FIG. 1.

Requirement of ATP hydrolysis for formation of a stable P-TEFb–Tat–TAR ribonucleoprotein complex. (A) The Cdk9–HA-CycT1Δ1 heterodimer was affinity purified from 293T cells transiently transfected with an HA-tagged CycT1Δ1 cDNA by α-HA IP followed by HA peptide elution. The purified fraction containing the heterodimer and free HA-CycT1Δ1 was incubated with ³²P-labeled wild-type TAR RNA (lanes labeled w) or the loop mutant TAR+31/+34 (lanes labeled m) in the absence (−) or presence (+) of Tat and/or ATP as indicated. The reactions were analyzed by EMSA. Lanes 9 and 12 also contained anti-Cdk9 antibodies (α-Cdk9), which caused the retardation of the Cdk9–HA-CycT1Δ1–Tat–TAR complex and also partially destabilized the complex, probably because of the polyclonal nature of the antibodies. (B) Silver-stained SDS-polyacrylamide gel showing the presence of Cdk9–HA-CycT1Δ1 and free HA-CycT1Δ1 in the α-HA IP fraction (lane 1). A nonspecific protein (∗) was revealed in a control fraction prepared in parallel from untransfected 293T cells (lane 2). (C) Free HA-CycT1Δ1 present in the α-HA IP fraction formed an ATP-independent complex with Tat and TAR in gel shift reactions.
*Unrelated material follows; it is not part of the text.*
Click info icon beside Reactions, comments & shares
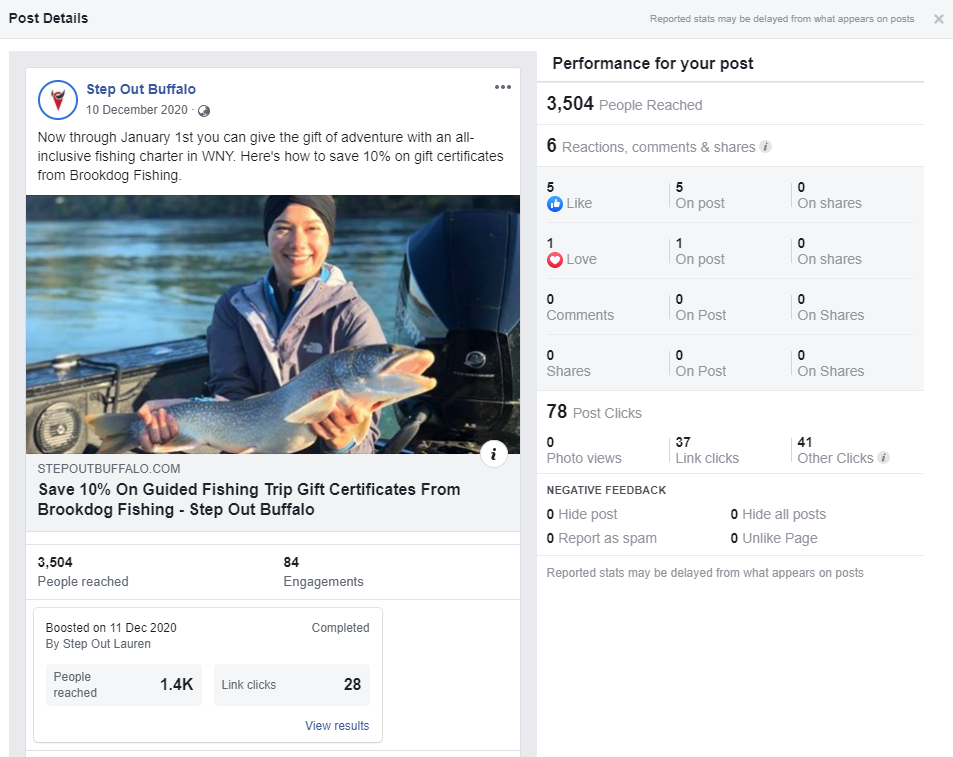Screen dimensions: 953x757 (766, 146)
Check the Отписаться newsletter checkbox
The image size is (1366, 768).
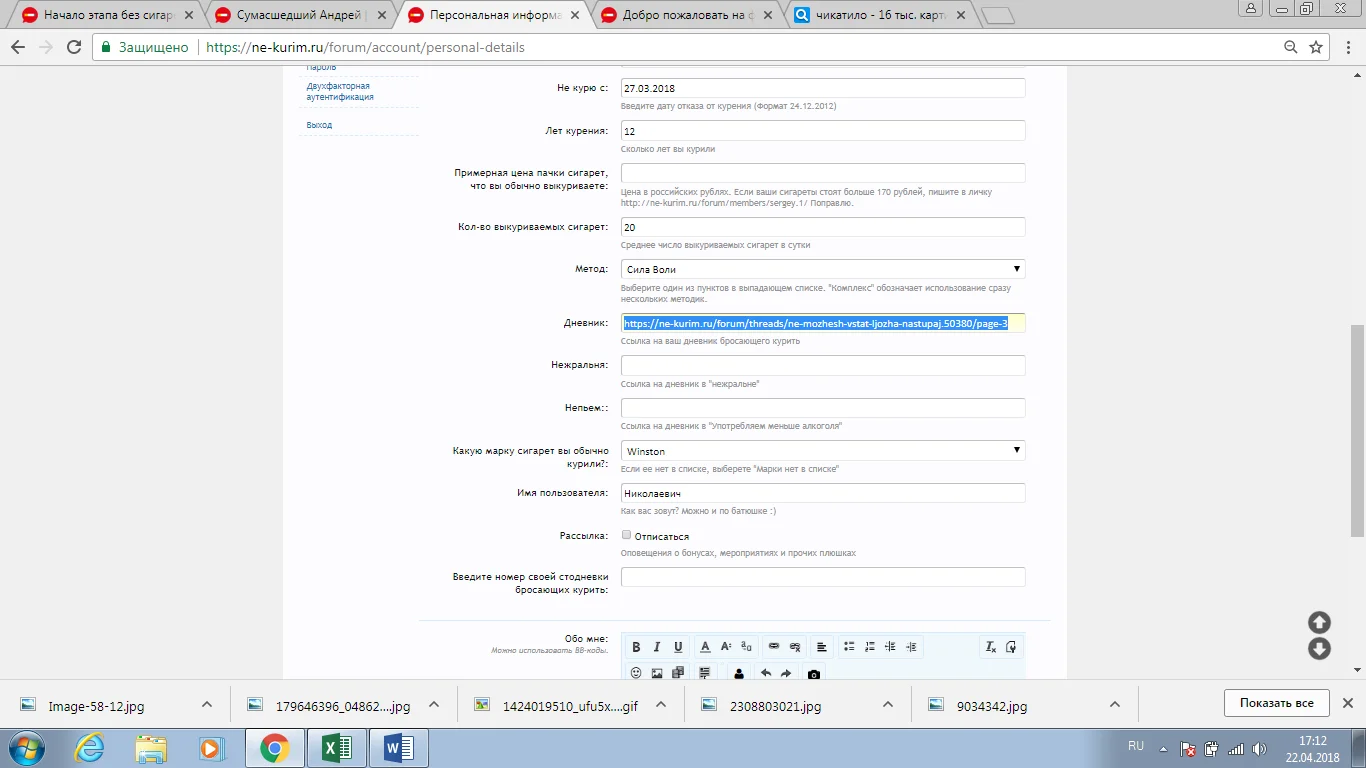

Recombinant CycT1Δ1 (rT1Δ1) was used as a reference (lanes 5 to 7) for determining the identity of the ATP-independent complex formed with the α-HA IP fraction (lanes 8 to 10). (D) Requirement of ATP hydrolysis for P-TEFb–Tat–TAR assembly. All reaction mixtures contained the α-HA IP fraction, Tat, and ³²P-labeled wild-type TAR RNA. [γ-S]ATP was used in place of ATP in lane 3.